Agriculture Knowledge

Induced Resistance for Plant Health

*Department of Plant Pathology and Weed Research, ARO, Volcani Institute, Rishon Leziyon, Israel.
mayabar@volcani.agri.gov.il
https://mayapiff.wixsite.com/barlab

Plants are sessile and therefore cannot escape pathogens, arthropods or abiotic stress. They defend themselves through physical and chemical barriers, e.g., leaf wax, cell wall, and inhibitory compounds such as antibiotic, that contribute to their survival 1. In order to cope with environmental stress conditions (both biotic and abiotic), plants developed sophisticated mechanisms for sensing different stresses and adapting to them by rapid, dynamic and complex physiological changes. Ideally, these changes will lead to increased resistance to existing stress, without compromising plant fitness. A comprehensive understanding of the molecular and physiological mechanisms underlying induced disease-resistance will lead to a deeper understanding of stimulus sensing and downstream immune-signaling. This will hopefully enable improved and sustainable management of plant diseases in agriculture ecosystems or environments.

Figure 1:CK reduces disease symptoms of necrotrophic and biotrophic fungi in tomato.M82 tomato plants were treated with indicated concentrations of CK (6-BAP). Twenty four hours later, plants were inoculated with 10 µl of B. cinerea spore solution (106 spores/mL, a-f) or O. neolycopersici (104spores/mL, g). a-e. Representative pictures of B. cinerea infection in leaves treated with different CK concentration, as indicated. Bar: 1 cm. f.Lesion area was measured on whole plants 5 days after B. cinerea inoculation. g. Leaf disease coverage was calculated 10 days after O.neolycopersici inoculation.

Adapted from Gupta et al., 20201.

Induced resistance (IR) is increased sensitivity and responsiveness to stress, preconditioned by prior infection or exposure to stimuli, which primes enhanced resistance. It is an integral part of the induced immunity. The plant takes protective measures against potential attackers, alerting its defense system for a faster and / or stronger response in the future. IR is effective against subsequent challenge by various pathogens and pests as well as abiotic stress. There are two forms of IR, systemic acquired resistance (SAR) and induced systemic resistance (ISR)2.
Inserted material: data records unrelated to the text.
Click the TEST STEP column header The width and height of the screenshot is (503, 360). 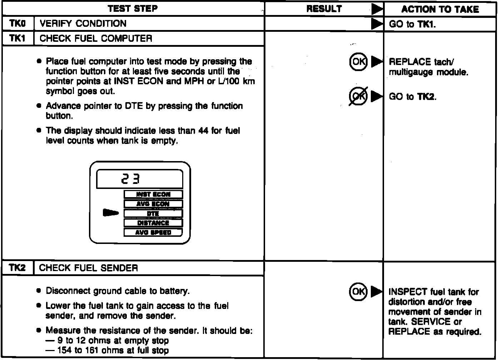133,9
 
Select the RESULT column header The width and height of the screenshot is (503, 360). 324,9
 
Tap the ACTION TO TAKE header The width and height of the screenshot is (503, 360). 440,9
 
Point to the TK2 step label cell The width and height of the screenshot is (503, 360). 18,268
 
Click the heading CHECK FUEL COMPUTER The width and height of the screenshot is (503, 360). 96,39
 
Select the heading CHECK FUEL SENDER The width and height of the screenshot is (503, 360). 88,268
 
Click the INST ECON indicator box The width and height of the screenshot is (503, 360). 153,195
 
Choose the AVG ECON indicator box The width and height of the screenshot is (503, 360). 153,204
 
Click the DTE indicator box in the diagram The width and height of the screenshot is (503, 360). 153,214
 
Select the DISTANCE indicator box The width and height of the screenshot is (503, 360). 153,223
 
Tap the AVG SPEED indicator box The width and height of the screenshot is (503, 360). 153,232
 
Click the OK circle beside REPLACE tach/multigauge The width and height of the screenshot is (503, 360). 358,62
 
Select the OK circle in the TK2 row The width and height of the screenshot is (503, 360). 358,292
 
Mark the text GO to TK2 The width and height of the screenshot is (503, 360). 413,97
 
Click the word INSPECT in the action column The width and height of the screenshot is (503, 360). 408,292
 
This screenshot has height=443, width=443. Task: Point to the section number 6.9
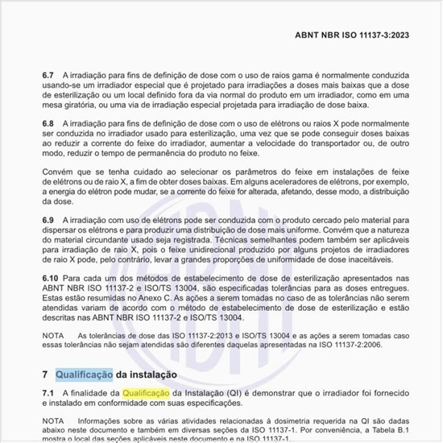(x=48, y=219)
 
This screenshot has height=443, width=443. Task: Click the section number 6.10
(x=51, y=277)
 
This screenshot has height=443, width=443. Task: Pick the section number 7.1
(x=48, y=391)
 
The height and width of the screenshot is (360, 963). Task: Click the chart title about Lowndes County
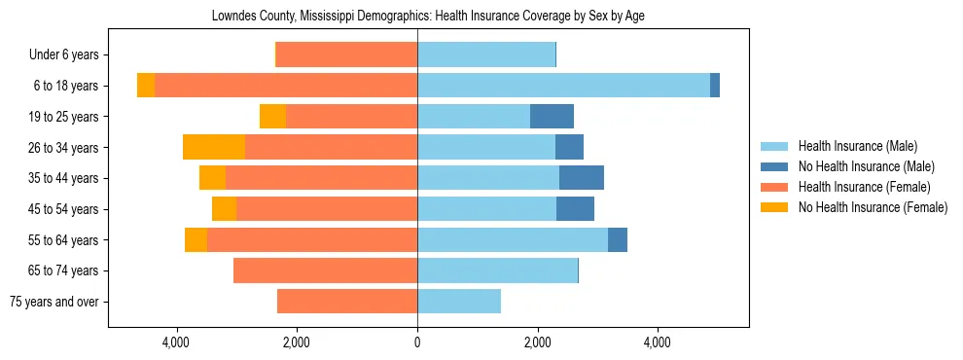tap(428, 17)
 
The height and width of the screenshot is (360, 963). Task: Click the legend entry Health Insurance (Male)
tap(857, 146)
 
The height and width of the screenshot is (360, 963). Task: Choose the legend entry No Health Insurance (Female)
tap(873, 207)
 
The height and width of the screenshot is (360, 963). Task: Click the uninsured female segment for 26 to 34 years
tap(214, 147)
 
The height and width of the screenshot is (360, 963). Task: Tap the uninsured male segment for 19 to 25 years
tap(552, 117)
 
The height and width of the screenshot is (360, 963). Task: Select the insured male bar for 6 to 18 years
tap(563, 86)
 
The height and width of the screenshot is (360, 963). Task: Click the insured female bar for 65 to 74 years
tap(325, 270)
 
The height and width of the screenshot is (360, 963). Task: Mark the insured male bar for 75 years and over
tap(459, 302)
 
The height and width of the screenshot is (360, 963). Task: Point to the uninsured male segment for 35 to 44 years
tap(582, 178)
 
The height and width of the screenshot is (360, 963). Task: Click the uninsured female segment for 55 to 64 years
tap(196, 239)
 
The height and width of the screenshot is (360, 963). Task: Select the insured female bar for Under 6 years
tap(346, 54)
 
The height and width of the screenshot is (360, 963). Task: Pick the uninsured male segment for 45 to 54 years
tap(575, 209)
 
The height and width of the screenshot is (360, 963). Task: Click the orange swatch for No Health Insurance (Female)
tap(775, 207)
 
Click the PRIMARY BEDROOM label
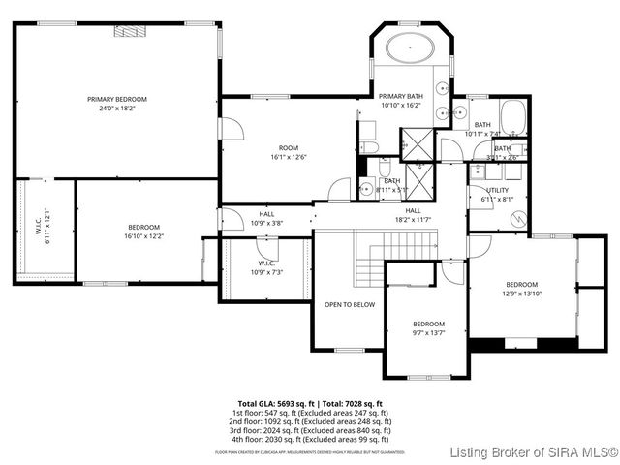(117, 99)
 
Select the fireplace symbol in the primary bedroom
(129, 31)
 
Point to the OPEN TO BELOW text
(350, 304)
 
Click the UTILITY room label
(498, 191)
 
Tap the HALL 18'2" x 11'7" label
(413, 215)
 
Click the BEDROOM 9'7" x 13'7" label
(428, 327)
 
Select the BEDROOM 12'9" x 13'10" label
(520, 289)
Systemic acquired resistance (SAR) is a form of IR that is activated throughout the plant after exposure to elicitors from virulent, avirulent, or non-pathogenic microbes, or artificial chemical stimuli such as chitosan or salicylic acid (SA). The resistance commences in the vicinity of the initial infection site (localized acquired resistance (LAR)), and spreads to distant tissues throughout the plant, hence, systemic acquired resistance (SAR). Both localized and systemic- acquired resistance are characterized by an increase in pathogen-related (PR) proteins that may also have antimicrobial properties and contribute to resistance.The signaling mechanism enabling distal SAR has not yet been fully elucidated, but the main players are believed to be salicylic acid (SA), and derivatives of SA such as methyl salicylate (MeSA).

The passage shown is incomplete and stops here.